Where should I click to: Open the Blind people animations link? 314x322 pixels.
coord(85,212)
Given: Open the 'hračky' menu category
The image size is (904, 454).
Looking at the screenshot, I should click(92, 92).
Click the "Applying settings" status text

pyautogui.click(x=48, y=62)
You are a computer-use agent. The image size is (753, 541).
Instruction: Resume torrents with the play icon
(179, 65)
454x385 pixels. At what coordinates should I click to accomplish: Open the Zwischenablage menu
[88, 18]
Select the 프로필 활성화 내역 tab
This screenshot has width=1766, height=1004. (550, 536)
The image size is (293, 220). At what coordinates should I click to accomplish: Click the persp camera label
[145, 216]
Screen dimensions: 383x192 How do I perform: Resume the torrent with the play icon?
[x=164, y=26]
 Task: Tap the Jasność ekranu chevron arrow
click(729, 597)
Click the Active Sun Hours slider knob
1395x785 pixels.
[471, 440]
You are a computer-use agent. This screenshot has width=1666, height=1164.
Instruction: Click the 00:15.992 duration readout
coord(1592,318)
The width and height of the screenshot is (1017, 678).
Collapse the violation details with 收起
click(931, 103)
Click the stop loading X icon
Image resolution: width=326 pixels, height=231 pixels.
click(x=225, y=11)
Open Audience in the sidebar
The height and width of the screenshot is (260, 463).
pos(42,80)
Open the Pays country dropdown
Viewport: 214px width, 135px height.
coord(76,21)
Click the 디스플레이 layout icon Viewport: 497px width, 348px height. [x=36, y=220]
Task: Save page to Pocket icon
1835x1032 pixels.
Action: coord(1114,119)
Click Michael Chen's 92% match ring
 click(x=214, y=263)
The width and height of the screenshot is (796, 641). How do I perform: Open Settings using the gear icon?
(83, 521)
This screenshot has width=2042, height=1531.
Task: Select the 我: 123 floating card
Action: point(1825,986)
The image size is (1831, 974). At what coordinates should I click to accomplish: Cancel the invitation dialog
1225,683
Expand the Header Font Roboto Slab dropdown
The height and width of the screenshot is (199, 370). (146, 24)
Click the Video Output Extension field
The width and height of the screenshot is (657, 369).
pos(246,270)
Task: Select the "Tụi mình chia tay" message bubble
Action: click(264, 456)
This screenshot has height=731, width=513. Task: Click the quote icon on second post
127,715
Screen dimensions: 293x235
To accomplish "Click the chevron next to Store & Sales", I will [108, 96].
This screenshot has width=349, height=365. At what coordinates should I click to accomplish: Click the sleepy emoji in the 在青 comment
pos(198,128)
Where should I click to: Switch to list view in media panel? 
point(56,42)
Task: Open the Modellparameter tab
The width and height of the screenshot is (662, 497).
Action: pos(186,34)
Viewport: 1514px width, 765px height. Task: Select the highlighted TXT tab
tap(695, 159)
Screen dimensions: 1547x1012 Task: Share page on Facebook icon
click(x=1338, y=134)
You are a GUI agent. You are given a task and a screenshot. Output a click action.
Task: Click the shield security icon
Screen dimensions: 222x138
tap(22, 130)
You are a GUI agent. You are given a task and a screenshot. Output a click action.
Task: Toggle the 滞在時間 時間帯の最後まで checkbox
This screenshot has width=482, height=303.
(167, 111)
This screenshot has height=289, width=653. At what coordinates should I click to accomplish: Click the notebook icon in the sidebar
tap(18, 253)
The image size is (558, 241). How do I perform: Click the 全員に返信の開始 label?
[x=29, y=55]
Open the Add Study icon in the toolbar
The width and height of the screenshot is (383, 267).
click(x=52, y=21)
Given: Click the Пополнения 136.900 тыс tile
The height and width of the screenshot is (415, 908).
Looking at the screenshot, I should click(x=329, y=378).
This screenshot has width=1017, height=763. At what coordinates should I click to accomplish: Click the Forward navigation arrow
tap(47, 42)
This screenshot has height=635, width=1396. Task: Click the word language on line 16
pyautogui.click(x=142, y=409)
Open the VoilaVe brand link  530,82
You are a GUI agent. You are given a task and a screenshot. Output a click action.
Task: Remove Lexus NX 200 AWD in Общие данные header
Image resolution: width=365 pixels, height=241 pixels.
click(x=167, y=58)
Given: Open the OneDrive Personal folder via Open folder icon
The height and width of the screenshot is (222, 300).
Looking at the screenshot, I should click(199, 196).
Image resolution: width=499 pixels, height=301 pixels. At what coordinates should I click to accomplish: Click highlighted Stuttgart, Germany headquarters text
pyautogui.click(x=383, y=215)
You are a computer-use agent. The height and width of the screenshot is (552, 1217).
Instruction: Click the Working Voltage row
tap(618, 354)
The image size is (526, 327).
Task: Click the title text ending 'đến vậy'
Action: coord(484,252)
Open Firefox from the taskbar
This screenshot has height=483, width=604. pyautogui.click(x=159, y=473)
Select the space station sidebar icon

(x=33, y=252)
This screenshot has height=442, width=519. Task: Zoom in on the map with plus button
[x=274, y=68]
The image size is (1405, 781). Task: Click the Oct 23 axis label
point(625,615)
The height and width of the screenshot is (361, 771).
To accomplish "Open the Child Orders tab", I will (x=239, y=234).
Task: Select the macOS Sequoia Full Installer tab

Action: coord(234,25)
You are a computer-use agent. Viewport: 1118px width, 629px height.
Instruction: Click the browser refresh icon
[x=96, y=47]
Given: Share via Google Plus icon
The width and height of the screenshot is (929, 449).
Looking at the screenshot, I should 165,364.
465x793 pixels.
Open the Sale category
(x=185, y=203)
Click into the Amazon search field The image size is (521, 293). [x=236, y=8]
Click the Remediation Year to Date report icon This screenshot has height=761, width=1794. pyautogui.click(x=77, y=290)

────────────────────────────────────────

> [Your goal]: Tallying the lines in the entries above, how many contain the string "resolution"? Reply with the number only.

> [Solution for this exercise]: 3